Big Sibley. I just find myself going to it more and more. Between the illustrations and limited amount of text it manages to give you the information you need to identify even difficult birds. I still use other field guides but I always grab my Sibley first.
What do you have in your home library birding reference set?
-Hawks in Flight, by David Sibley, Pete Dunn, and Clay Sutton
-Raptors of Western North America, by Brian K. Wheeler
-Hawks From Every Angle, by Jerry Ligouri
-Gulls (2nd Edition), by P.J. Grant
-Gulls of North America, Europe and Asia, by Klaus Malling Olsen and Hans Larsson
-Peterson's Gulls of The Americas, by Steve N. G. Howell and Jon Dunn
-Skuas and Jaegers, by Klaus Malling Olsen and Hans Larsson
-Shorebirds of the Pacific Northwest, by Dennis Paulson
-Shorebirds of North America, by Dennis Paulson
-The Shorebird Guide, by Michael O'Brien, Richard Crossley, and Kevin Karlson
-Warblers, by Jon Dunn and Kimball Garrett
-Hummingbirds of North America (Peterson), by Sheri L. Williamson
-Hummingbirds of North America, The Photographic Guide, by Steve N. G. Howell
-Guide to the Identification and Natural History of the Sparrows of the United States and Canada, by James D. Rising and David Beadle
-Bird Song Identification Made Easy, by Ernie Jardine
-Birding Basics, by David Sibley
-Identification Guide to North American Birds, Part 1, by Peter Pyle (part 2 will be my next purchase)
-Advanced Birding (Peterson), by Kenn Kaufman
-Birds of Idaho, by Thomas D. Burleigh
-The Sibley Guide to Birds, by David Sibley
-National Geographic Field Guide to the Birds of North America, 2nd and 3rd editions
-Peterson Western Birds
-Peterson Eastern Birds
-Golden Field Guide
-Life Histories of North American Birds of Prey (parts 1 and 2), by Arthur Cleveland Bent
That is some library!
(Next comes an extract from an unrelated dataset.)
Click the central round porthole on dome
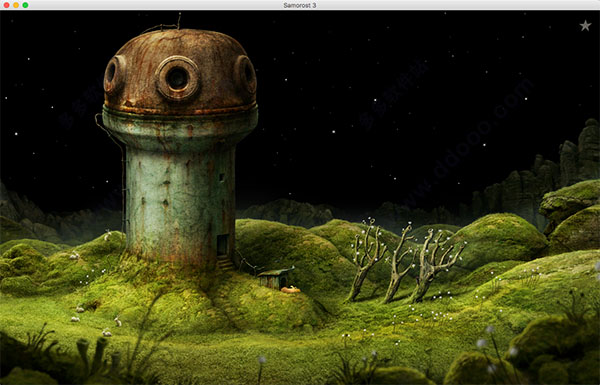 pyautogui.click(x=178, y=78)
Can you leave it to me in your will?!
If a fellow birder had a question about a bird, do you consider yourself an expert (or at least proficient) on any specific family of birds?
I don't consider myself an expert on any family of birds. I've studied gull identification more than any other family and I feel that I have a reasonably good handle on identification of North American species and hybrids.
Are you involved with any local or national birding organizations? If so, which ones?
I've been a member of the Idaho Bird Records Committee since 2006. I also review reports for eBird.
What is your nemesis bird?
What is your career?
I'm a flyfishing guide in summer and I tie flies (for fishing) all winter.
Along with birding and fly-fishing, do you have any other interests or hobbies that fill your time?
I enjoy cross-country skiing, hunting, gardening, and picking mushrooms. But I'm always birding when I'm outside regardless of what else I'm doing.
Keep up the great work Cliff and thanks for allowing us to learn a bit more about you!